Ritirano il premio Simone Isola e Laura Tosti, della produzione Kimerafilm, e si dicono molto felici che un’opera postuma di Claudio possa avere il giusto riconoscimento anche e soprattutto per la memoria di un cineasta che ha scelto di affrontare temi tanto scabrosi. Tra l’altro il film ha ricevuto anche il Premio Francesco Pasinetti come miglior film per il quale si segnalano le interpretazioni di Luca Marinelli, che ottiene il Premio Pasinetti maschile 2015 ( Venezia 72) e di Alessandro Borghi al quale va il NuovoImaie rivelazione su indicazione della giuria Sngci/Sncci. Il film vince inoltre: Premio Film della Critica del Sindacato Nazionale Critici Cinematografici Italiani (SNCCI), Premio Schermi di Qualità, Premio Fedic (Federazione Italiana Cineclub), Premio Gillo Pontecorvo Arcobaleno Latino, Premio Codacons 2015, Premio Assomusica “Ho visto una canzone” 2015 e Premio Gianni Astrei Fiuggi Family Festival. Daniela Troina Magrì consegna il foulard in seta dipinto a mano realizzato per Tulipani di seta nera.
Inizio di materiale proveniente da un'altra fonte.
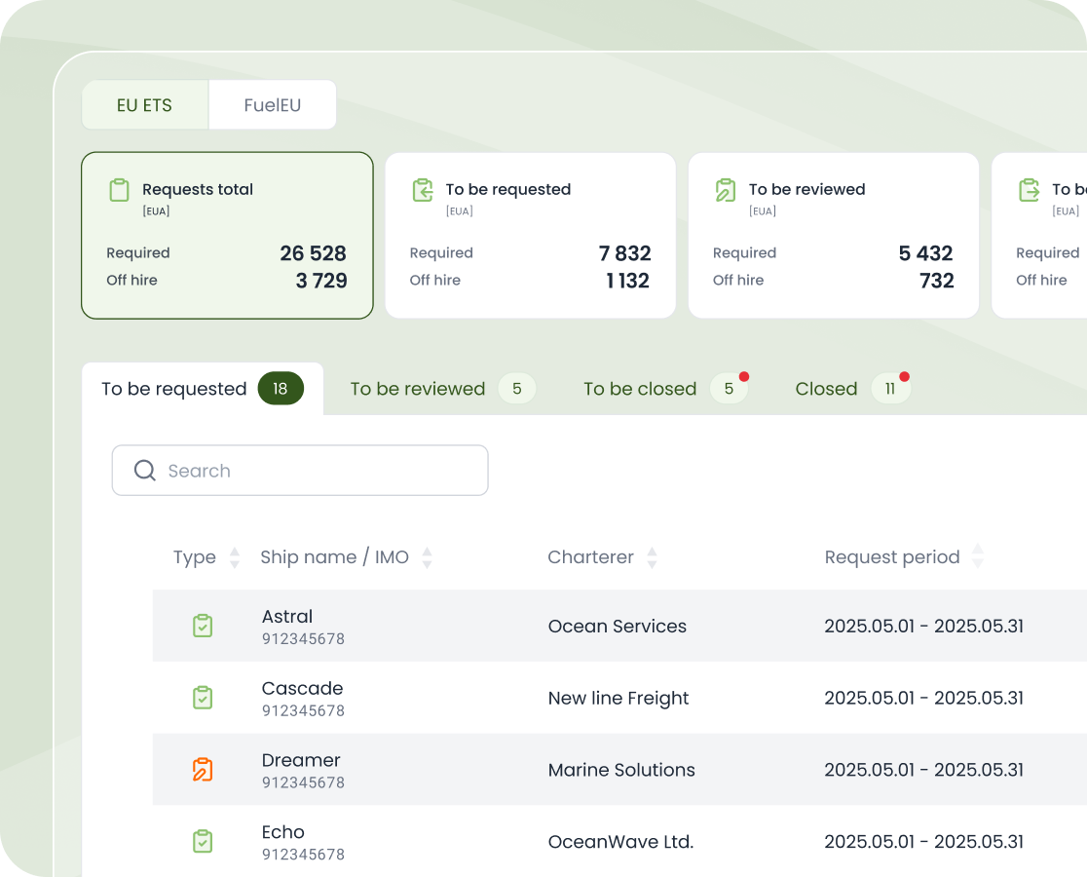Click the Requests total clipboard icon
The height and width of the screenshot is (877, 1087).
(119, 190)
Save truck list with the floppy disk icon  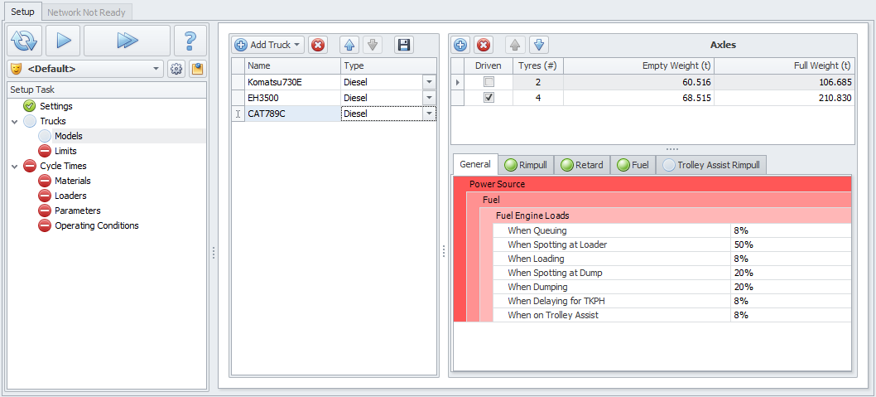[403, 45]
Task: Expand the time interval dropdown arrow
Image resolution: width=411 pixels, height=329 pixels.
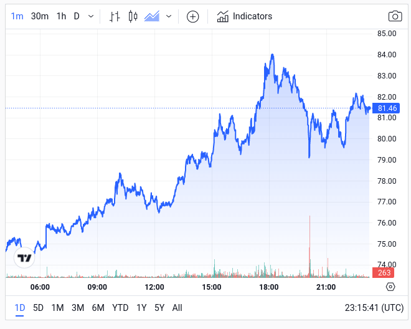Action: [x=92, y=17]
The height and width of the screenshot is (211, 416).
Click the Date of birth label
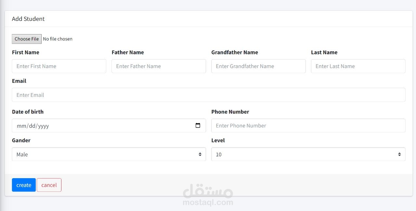tap(28, 112)
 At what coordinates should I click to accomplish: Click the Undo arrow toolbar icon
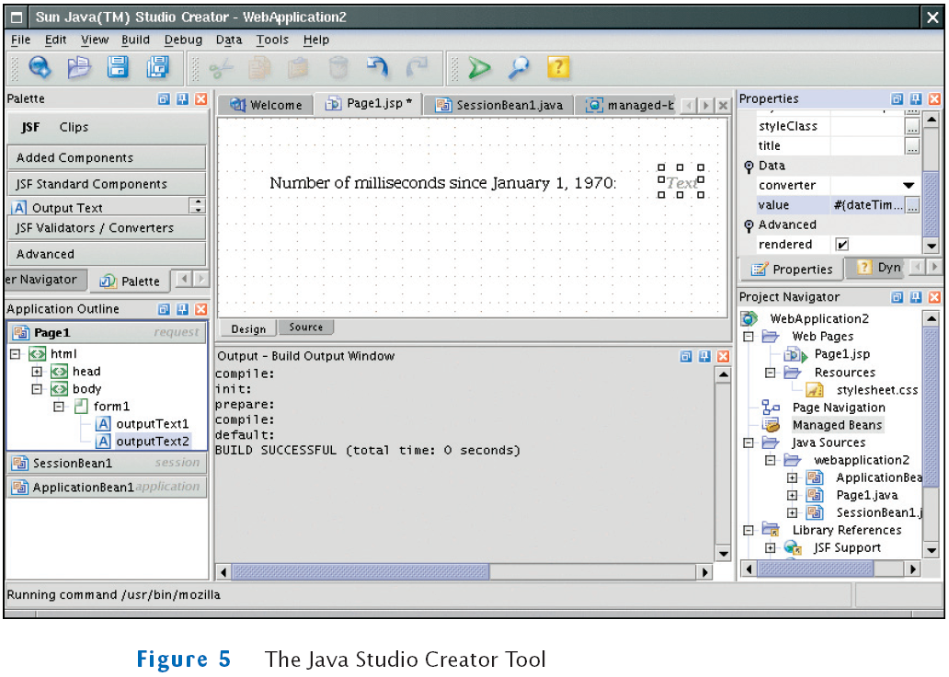click(x=377, y=67)
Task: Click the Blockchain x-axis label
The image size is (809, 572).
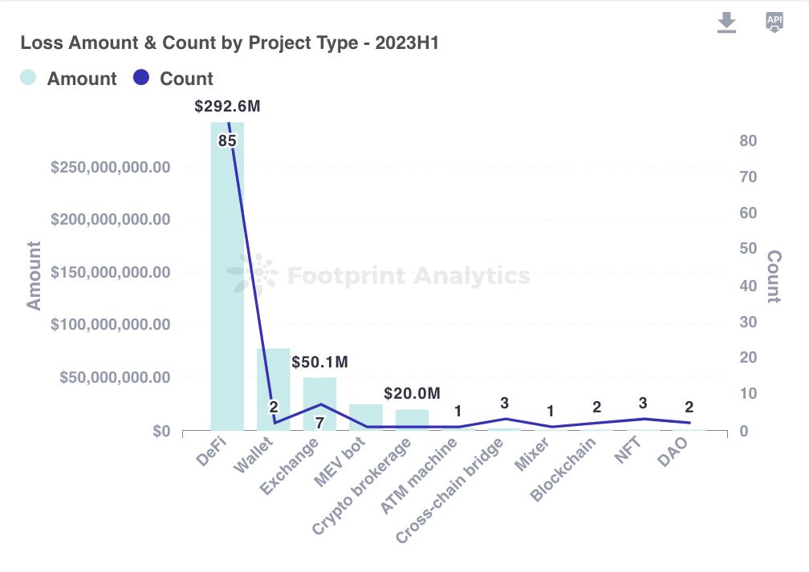Action: 563,469
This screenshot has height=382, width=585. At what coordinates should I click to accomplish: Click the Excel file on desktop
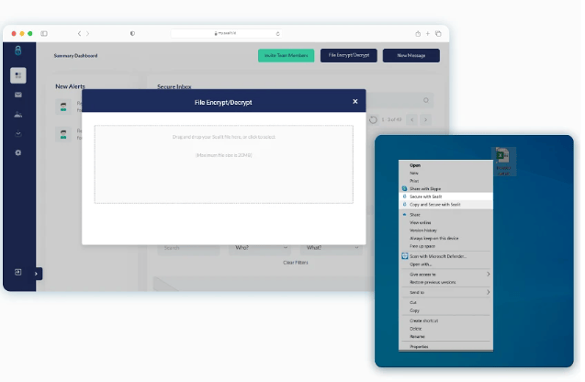point(503,162)
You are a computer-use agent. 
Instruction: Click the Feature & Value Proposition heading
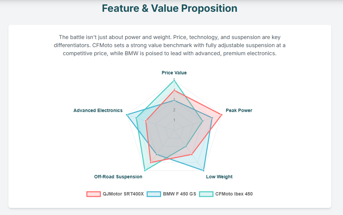point(169,8)
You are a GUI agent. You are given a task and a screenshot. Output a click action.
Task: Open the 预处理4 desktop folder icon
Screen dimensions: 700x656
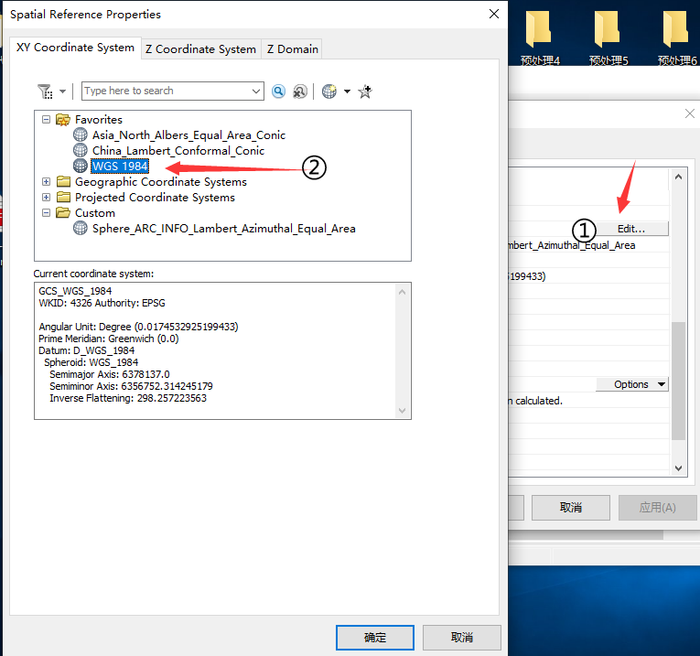[x=539, y=30]
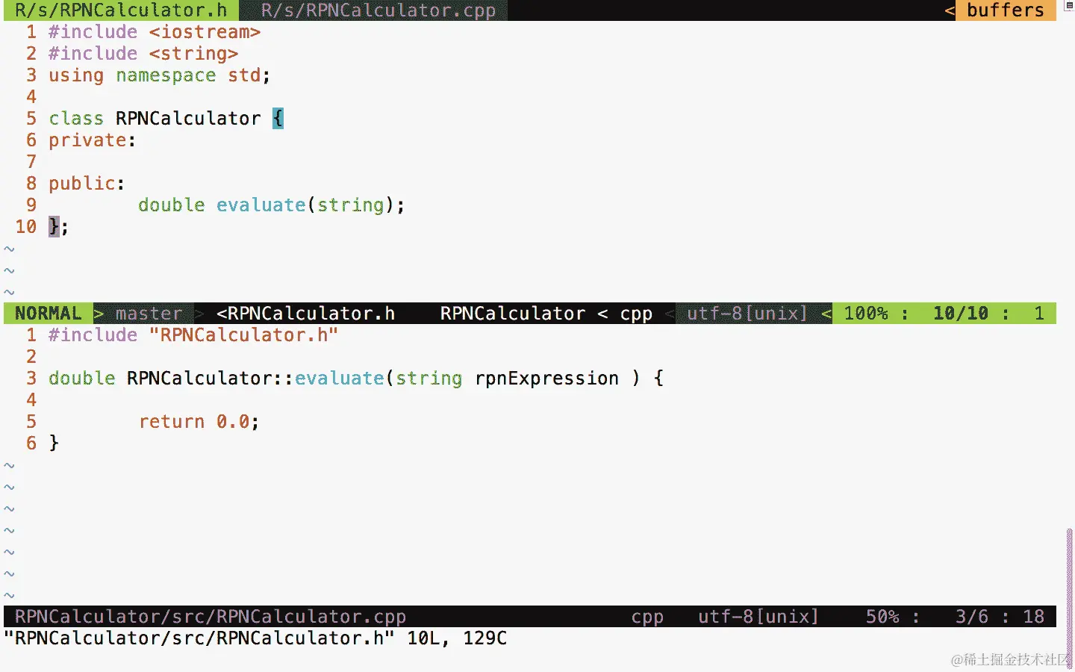Switch to the R/s/RPNCalculator.h buffer tab
The width and height of the screenshot is (1075, 672).
tap(121, 10)
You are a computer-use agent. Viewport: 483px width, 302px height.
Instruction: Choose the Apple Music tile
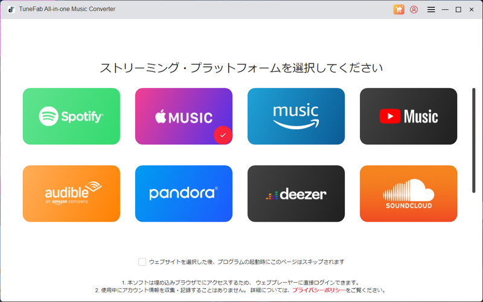pyautogui.click(x=184, y=116)
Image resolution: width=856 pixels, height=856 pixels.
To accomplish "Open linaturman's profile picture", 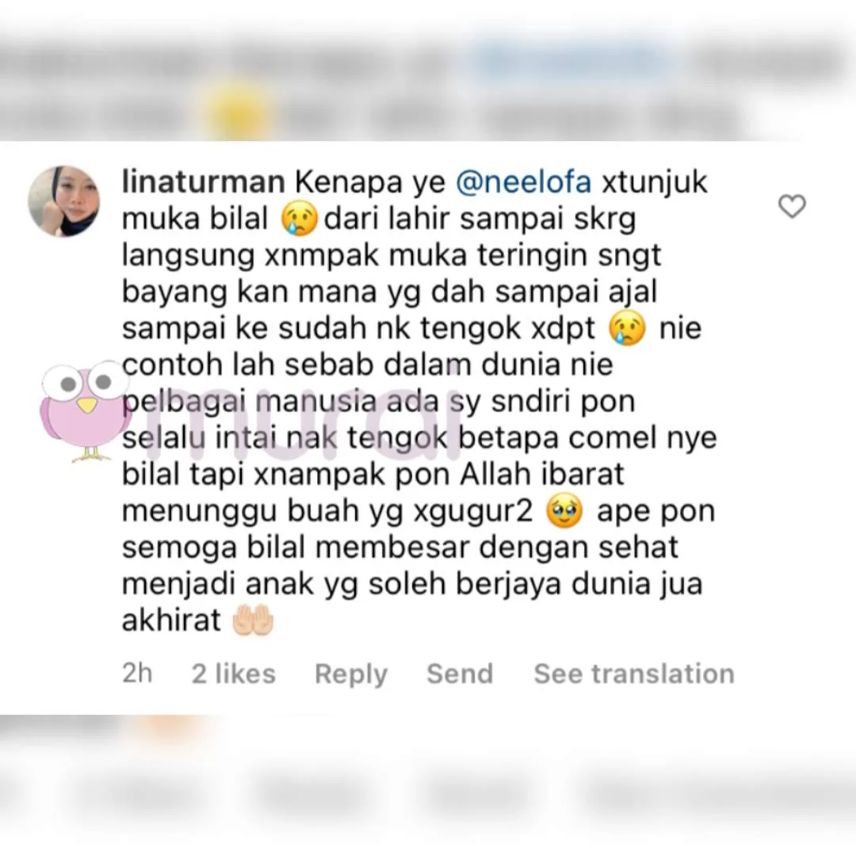I will [x=64, y=201].
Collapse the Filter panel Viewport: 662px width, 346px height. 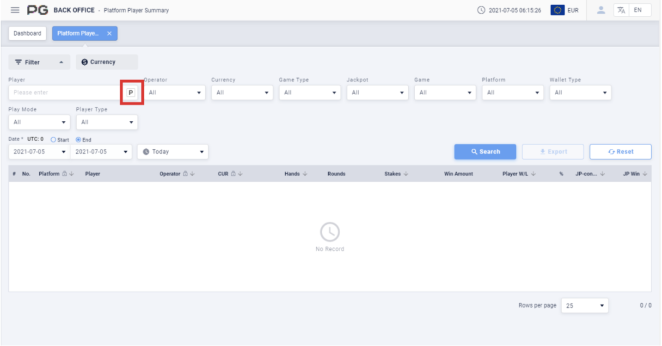[x=39, y=62]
Un simbolo di bellezza che risplende di colori e vitalità.

 A seguire viene data lettura del film vincitore per la Sezione Internazionale che per il 2015 vede sul podio: Blanka di Kohki Hasei, prodotto dalla italiana Dorje Film in collaborazione con la Biennale College Cinema di Venezia, che ha ricevuto anche il Premio “Lanterna Magica”, assegnato dai Cinecircoli Giovanili Socioculturali, al film ritenuto “più vicino per tematiche e linguaggi al mondo giovanile”. Una pellicola che affronta con leggerezza un tema pregnante come quello dei bambini di strada, toccando i temi della solidarietà, dell’amicizia, della relazione  fra fasce di età distanti fra di loro valorizzando l’importanza dei diversi e della costruzione di una legame che ha ricordato le parole del libro Il Piccolo Principe: “Se mi addomestichi sarò tuo amico per sempre”. Anche a Kohki Hasei visibilmente commosso viene consegnato il foulard di Daniela Troina Magrì.

 Al termine della premiazione per i cineasti è la volta dei riconoscimenti alla Madrina Anna Falchi, si alza Paola Dei ed introduce il Maestro Antonio Sodo, scultore che unisce materialità e spiritualità il quale consegna un basso rilievo raffigurante il volto di una donna sognante. Lo segue. Daniela Troina Magrí con il meraviglioso foulard di seta che nella foto ci fa vedere Paola Tassone.

 Ancora una volta la giuria decide di premiare non solo il grande talento dei registi, ma loro capacità di narrazione del dramma di storie vere, con poesia, umanità e tenerezza che ci fanno ben riflettere. La cerimonia si conclude con un arrivederci a presto.